EXERCISE 1. Dad's Vision Statement: CHRIS GARNIEWICZ
To create a Dad's Vision Statement, I asked Chris to imagine his daughter, Hayden, being interviewed for a documentary film about his life twenty years from now. Chris envisioned the filmmaker asking Hayden to describe her relationship with him. Then he responded to these four questions:
Twenty years from now, I hope Hayden says:
My dad is trustworthy and loving.
I can talk openly and honestly with him,
and he listens to my point of view.
Twenty years from now, I hope Hayden does not say:
Dad wasn't honest with me.
He didn't walk his talk.
He didn't care what I had to say.
Today, my priorities are:
I work hard at keeping my word and leading by my actions.
We include Hayden in every area of our lives
and spend tons of time with her.
We give her opportunities to try new things and to take risks,
encourage her to have a strong voice,
and help her make more decisions for herself.
What I need to change:
I need to come home from work in the morning and be less
grouchy, more patient, and more emotionally available.

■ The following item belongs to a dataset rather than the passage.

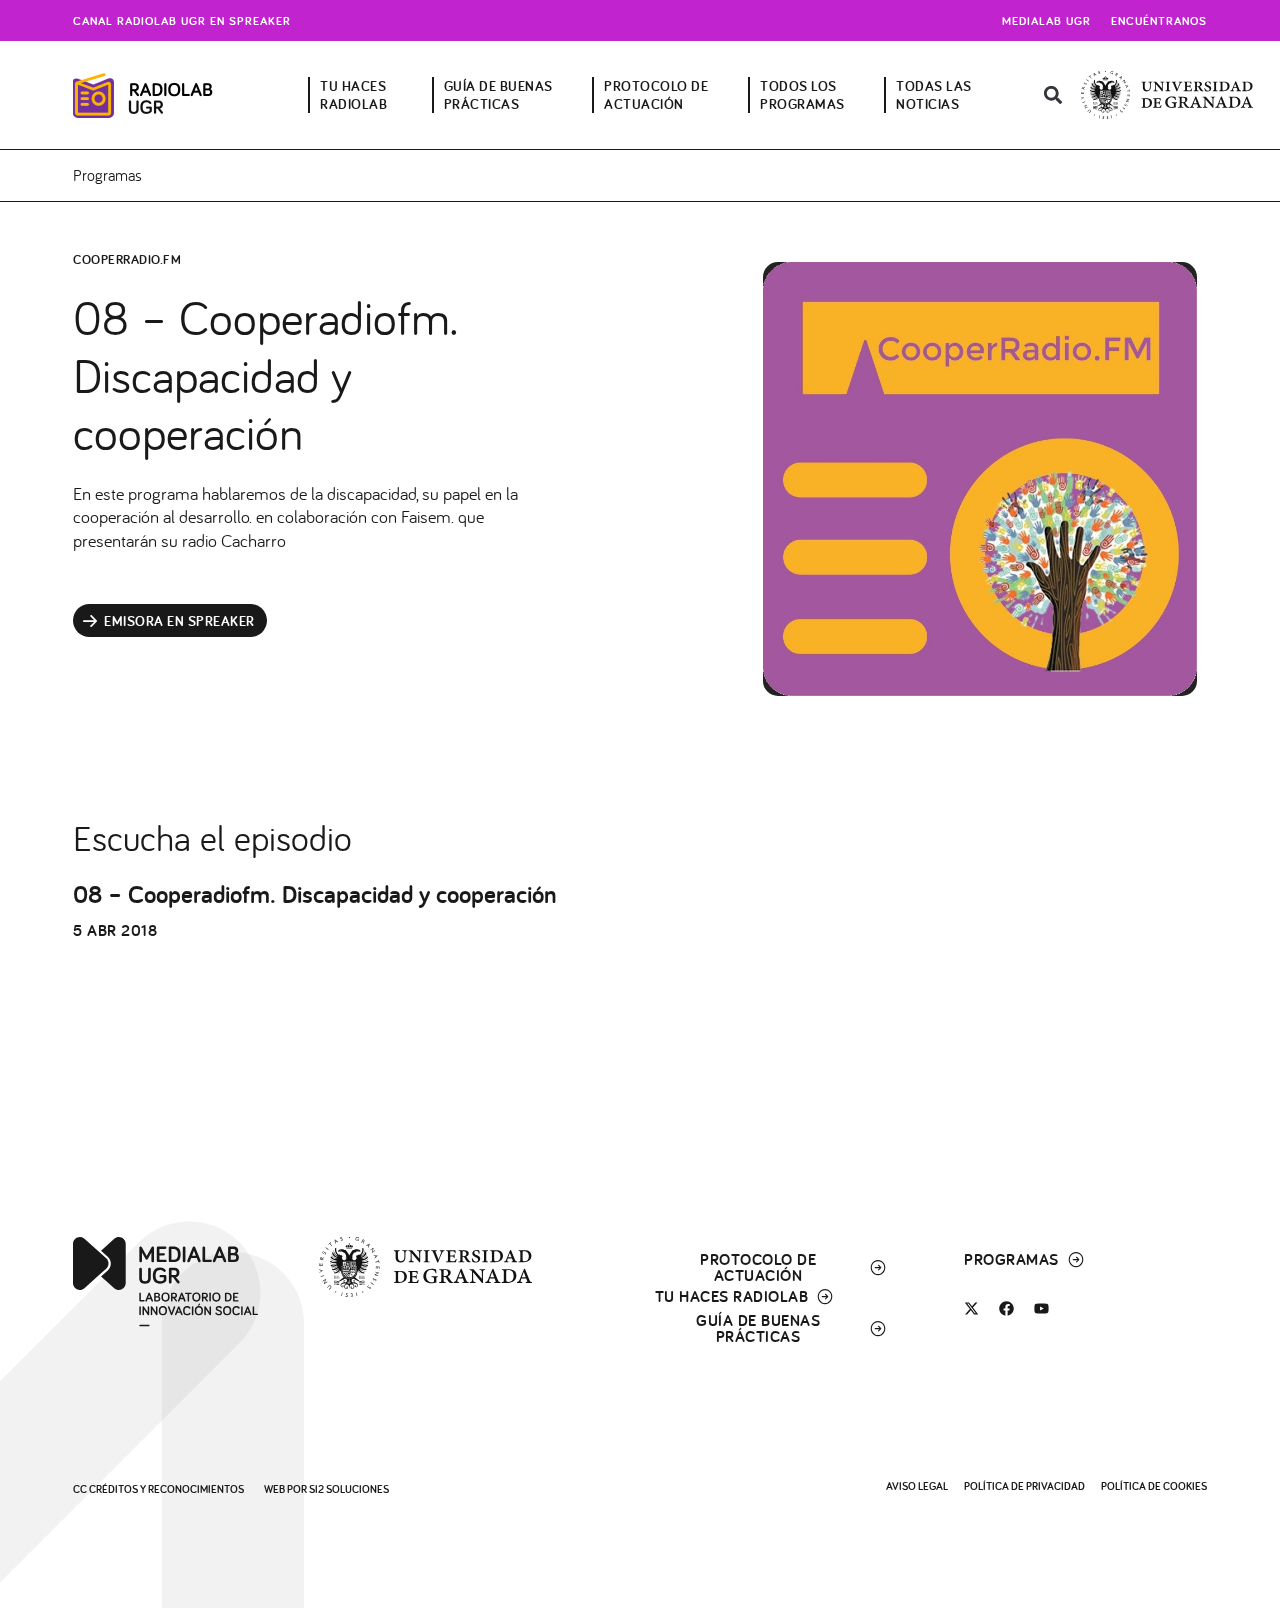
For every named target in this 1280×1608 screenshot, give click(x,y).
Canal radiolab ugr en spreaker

I also need to be a better listener and to overall make a constant
effort to maintain trust and keep the dialogue open with Hayden.

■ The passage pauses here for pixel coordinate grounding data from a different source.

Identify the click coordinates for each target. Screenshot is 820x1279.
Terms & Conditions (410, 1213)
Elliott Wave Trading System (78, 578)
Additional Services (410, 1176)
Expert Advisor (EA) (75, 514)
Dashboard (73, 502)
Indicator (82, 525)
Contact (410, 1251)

We're also trying to raise our daughter to be independent and a good decision maker. What she chooses, she needs to run with, but we're not forcing her into anything. When it's something she has to do — like brushing her teeth or eating breakfast — we try to give her options and let her know the consequences of each, so she can decide for herself.
It can be as simple as letting her know she has to take a bath before bed. I would say, "You can do it before or after dinner. If you get it out of the way before dinner, you'll have more time after to read or play with your dolls. But if you do it later, that will cut into your playtime after dinner." And then the choice is hers. It's not necessarily an arguable option — she's still going to eat dinner and have a bath — but it's an option.
I think we've generated a really good open, trusting relationship. Hayden's not afraid to tell us what she likes or doesn't like. She has a voice. Hopefully, down the road this will lead to a much more open relationship with her as a teenager so that when issues arise, she'll feel that she can come to us with a problem, letting us know if she needs counseling, guidance, or a different perspective.